--- Your instructions ---
Write out every line exactly, from the first line of the records below through the line that contains "The height and width of the screenshot is (454, 944).".

--- Data shown ---
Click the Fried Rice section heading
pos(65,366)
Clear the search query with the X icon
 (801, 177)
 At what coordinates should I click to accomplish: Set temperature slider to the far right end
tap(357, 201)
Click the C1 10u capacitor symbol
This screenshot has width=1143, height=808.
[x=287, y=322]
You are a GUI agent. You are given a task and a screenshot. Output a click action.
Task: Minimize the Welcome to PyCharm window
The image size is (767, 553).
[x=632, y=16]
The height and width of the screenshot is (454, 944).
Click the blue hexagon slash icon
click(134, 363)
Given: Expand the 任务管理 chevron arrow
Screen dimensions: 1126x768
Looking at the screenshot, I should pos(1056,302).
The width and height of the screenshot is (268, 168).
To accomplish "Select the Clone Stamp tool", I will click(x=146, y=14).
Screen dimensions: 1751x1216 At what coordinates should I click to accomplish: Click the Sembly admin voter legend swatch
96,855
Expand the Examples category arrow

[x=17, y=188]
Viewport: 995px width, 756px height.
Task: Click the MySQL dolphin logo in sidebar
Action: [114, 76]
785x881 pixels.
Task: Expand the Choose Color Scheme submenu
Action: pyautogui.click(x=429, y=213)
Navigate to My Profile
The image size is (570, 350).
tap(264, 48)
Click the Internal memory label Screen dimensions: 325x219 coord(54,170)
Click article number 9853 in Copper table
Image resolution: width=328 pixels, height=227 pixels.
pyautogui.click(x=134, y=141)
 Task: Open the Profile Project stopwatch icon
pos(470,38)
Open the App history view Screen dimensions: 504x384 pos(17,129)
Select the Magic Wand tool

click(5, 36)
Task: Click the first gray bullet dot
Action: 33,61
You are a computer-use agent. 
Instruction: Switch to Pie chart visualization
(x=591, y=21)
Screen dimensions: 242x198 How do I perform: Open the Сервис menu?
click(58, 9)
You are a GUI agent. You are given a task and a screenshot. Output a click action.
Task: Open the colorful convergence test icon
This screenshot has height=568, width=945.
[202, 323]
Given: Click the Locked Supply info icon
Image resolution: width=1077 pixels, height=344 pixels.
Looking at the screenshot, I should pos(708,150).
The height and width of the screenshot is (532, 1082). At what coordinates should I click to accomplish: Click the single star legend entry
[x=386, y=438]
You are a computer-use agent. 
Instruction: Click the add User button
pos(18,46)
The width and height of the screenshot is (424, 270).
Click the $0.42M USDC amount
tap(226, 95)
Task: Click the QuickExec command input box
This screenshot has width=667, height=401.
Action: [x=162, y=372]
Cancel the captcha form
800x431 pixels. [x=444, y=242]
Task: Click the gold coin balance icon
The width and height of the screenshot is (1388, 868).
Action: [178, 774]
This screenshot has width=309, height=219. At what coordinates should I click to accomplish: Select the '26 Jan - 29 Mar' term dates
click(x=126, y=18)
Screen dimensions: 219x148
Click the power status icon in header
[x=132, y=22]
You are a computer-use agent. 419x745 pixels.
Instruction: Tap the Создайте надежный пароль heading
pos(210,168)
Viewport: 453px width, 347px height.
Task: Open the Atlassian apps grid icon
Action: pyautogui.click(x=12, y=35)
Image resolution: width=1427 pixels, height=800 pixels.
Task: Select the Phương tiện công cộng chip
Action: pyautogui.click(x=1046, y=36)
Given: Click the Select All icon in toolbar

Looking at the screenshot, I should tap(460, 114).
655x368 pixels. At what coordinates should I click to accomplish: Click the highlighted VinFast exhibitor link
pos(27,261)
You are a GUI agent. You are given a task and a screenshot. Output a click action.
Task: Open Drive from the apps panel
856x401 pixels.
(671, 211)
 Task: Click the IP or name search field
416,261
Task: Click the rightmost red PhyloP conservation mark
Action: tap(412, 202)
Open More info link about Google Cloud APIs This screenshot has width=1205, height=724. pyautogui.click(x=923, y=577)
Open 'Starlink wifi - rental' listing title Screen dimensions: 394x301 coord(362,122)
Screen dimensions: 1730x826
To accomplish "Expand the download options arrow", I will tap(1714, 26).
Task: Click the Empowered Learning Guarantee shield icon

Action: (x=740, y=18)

--- Response for this exercise ---
Click the Fried Rice section heading
pos(65,366)
Clear the search query with the X icon
 (801, 177)
 At what coordinates should I click to accomplish: Set temperature slider to the far right end
tap(357, 201)
Click the C1 10u capacitor symbol
This screenshot has width=1143, height=808.
[x=287, y=322]
You are a GUI agent. You are given a task and a screenshot. Output a click action.
Task: Minimize the Welcome to PyCharm window
The image size is (767, 553).
[x=632, y=16]
The height and width of the screenshot is (454, 944).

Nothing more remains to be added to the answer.